MONTSAUCHE-LES-SETTONS: "Nous sommes orphelins": pour la première fois depuis 1969, aucun socialiste ne briguera un mandat aux législatives dans la Nièvre, terre de François Mitterrand. "Un affront", selon des militants qui brandissent la menace du RN, en tête aux deux tours de la présidentielle.
Les bouteilles de Côteaux Bourguignons sont dressées sur la table en bois, au milieu du jambon du Morvan et des baguettes. Mais cette fois-ci, la réunion des militants socialistes est plutôt funèbre.
"A la santé du PS", lance Sylvain Mathieu, premier secrétaire du parti dans la Nièvre, en levant son verre en carton. "Malgré tout", lâche-t-il devant une poignée d'adhérents de la section de Montsauche-les-Settons, là où François Mitterrand a été député pendant trente ans avant de présider aux destinées de la France de 1981 à 1995.
"Vous vous rendez compte! Aucun socialiste candidat! Dans cette terre de Mitterrand!", enrage Yvette Sauvage, 75 ans et militante "de toujours". "On s'est fait embobiner".
En vertu de l'accord avec la Nouvelle union populaire écologique et sociale (Nupes) pilotée par Jean-Luc Mélenchon, les deux socialistes pressentis comme candidats dans la Nièvre ont dû céder "leur" place, dont M. Mathieu.
"On est orphelins.
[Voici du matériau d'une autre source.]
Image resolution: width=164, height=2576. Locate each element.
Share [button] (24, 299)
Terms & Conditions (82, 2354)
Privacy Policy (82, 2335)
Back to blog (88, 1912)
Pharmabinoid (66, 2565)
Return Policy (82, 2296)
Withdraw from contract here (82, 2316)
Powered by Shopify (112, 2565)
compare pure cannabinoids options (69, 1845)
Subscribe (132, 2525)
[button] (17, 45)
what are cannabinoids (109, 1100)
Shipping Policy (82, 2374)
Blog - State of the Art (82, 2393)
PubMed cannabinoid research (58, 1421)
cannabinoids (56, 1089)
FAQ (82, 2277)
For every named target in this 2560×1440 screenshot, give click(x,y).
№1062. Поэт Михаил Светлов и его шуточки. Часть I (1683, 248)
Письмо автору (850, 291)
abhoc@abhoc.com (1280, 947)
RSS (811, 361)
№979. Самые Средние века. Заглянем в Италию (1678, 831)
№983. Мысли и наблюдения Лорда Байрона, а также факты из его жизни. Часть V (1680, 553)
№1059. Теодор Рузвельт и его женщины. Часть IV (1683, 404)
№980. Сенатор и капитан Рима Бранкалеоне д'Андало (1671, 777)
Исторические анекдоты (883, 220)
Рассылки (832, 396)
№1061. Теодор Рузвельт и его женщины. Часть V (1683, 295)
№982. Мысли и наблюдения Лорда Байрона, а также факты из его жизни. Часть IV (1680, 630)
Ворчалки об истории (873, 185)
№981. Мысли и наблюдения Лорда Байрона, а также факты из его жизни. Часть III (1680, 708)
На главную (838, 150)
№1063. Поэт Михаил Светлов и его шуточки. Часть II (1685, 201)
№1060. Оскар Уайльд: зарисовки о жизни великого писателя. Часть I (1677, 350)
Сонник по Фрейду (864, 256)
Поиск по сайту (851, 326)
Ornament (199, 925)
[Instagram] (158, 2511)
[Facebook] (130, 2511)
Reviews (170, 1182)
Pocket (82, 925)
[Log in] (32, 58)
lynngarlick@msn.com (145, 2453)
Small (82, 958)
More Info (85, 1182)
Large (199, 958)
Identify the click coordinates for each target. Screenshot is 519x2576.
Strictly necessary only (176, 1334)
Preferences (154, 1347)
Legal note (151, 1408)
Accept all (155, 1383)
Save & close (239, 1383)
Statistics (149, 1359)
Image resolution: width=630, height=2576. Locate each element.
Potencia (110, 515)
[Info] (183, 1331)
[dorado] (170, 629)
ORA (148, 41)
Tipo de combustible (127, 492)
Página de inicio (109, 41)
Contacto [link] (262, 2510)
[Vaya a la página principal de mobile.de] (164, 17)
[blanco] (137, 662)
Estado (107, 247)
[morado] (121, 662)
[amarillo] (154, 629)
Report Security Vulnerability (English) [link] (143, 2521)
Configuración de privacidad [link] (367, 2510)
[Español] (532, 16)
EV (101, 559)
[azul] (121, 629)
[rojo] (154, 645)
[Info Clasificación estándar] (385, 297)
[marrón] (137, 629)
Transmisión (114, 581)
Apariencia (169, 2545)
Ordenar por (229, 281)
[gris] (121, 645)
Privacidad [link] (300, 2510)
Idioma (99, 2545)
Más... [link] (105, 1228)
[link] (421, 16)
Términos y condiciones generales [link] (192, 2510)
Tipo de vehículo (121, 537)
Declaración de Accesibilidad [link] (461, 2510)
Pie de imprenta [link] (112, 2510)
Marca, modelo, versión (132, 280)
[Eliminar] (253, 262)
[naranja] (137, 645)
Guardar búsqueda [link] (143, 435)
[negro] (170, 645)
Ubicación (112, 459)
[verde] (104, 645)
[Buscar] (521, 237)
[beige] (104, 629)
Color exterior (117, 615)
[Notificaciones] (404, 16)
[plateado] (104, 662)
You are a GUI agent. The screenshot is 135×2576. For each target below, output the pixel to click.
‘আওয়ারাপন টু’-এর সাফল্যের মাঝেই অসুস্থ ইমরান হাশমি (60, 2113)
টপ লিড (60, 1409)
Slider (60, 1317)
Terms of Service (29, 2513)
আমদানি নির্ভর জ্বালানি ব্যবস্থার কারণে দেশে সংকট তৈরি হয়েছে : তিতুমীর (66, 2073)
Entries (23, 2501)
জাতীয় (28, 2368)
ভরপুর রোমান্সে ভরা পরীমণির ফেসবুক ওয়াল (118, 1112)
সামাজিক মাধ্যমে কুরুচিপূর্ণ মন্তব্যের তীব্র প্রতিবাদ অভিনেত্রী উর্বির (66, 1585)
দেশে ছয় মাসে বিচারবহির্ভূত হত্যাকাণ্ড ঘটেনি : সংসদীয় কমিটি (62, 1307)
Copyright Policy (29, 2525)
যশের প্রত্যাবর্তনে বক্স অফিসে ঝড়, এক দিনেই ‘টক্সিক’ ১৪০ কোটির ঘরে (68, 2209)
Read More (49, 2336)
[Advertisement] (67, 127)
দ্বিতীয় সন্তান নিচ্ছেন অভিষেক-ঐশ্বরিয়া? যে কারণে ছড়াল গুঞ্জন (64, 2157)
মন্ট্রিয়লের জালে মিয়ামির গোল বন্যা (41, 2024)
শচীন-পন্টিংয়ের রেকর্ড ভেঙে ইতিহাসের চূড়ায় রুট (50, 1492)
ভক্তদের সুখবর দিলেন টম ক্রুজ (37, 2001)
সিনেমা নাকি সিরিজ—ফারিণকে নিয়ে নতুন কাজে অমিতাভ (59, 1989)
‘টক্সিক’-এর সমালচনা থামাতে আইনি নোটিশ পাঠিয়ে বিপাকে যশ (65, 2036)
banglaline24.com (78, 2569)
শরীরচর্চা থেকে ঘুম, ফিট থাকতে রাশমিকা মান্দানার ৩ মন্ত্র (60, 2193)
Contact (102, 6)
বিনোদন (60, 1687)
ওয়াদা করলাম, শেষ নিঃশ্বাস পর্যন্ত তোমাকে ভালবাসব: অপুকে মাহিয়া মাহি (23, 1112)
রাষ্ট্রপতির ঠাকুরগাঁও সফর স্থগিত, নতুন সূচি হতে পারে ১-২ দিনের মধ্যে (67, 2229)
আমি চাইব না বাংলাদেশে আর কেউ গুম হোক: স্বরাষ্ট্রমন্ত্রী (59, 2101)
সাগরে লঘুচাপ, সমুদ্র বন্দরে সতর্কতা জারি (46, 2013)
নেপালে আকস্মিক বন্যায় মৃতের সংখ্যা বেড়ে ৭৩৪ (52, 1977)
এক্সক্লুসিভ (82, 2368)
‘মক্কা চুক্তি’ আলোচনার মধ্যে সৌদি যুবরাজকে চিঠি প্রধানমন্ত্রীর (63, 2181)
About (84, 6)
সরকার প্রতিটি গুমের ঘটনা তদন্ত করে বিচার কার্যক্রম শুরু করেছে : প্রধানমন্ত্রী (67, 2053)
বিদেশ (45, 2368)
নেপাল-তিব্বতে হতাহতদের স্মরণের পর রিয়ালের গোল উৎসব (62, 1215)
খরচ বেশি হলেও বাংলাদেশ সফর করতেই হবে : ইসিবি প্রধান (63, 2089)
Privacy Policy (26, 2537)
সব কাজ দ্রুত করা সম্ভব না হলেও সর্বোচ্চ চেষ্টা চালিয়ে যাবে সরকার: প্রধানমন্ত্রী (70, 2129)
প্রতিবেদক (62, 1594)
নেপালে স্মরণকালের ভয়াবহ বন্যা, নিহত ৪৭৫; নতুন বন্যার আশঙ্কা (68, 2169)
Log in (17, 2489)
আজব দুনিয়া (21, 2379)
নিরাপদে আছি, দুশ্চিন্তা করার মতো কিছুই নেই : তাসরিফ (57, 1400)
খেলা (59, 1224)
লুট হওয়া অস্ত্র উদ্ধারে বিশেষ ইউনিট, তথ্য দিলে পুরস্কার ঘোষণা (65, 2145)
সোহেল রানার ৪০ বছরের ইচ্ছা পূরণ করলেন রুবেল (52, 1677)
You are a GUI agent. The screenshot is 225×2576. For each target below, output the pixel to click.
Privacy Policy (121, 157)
On n'a pas de PS pour qui voter", résume Marie Leclercq, maire socialiste de Montsauche. "C'est un affront", crie un militant. "On est écrasés", lance un troisième.
Au-delà de l'affect, "le problème" est que les candidats de la Nupes ne sont "pas les bons", accuse le sénateur PS Patrice Joly. Dans la première circonscription (Nevers), Léo Coutellec, un enseignant-chercheur à Paris résidant dans la Côte-d'Or voisine, est "hors sol", tance M. Mathieu, Morvandiau pur jus.
Et, dans la 2e, la LFI Marie-Anne Guillemain, Parisienne arrivée dans le Morvan en 2009, "n'est pas connue", affirme-t-il, même si elle a recueilli 10% aux dernières législatives, en 2017.
"Un député LFI dans la Nièvre, c'est impossible", assure M. Mathieu, par ailleurs conseiller régional. Selon lui, "cela revient à offrir les circonscriptions à LREM voire au RN".
Pour la première fois, Marine Le Pen est arrivée en tête des deux tours de la présidentielle dans ce département agricole. "Le RN élu, c'est mon pronostic", tranche M. Mathieu.
"LFI n'a vraiment aucun ancrage ici", assure lui aussi Guy Doussot, ancien maire PS de Château-Chinon, la "capitale du Morvan" dirigée par Mitterrand pendant 22 ans.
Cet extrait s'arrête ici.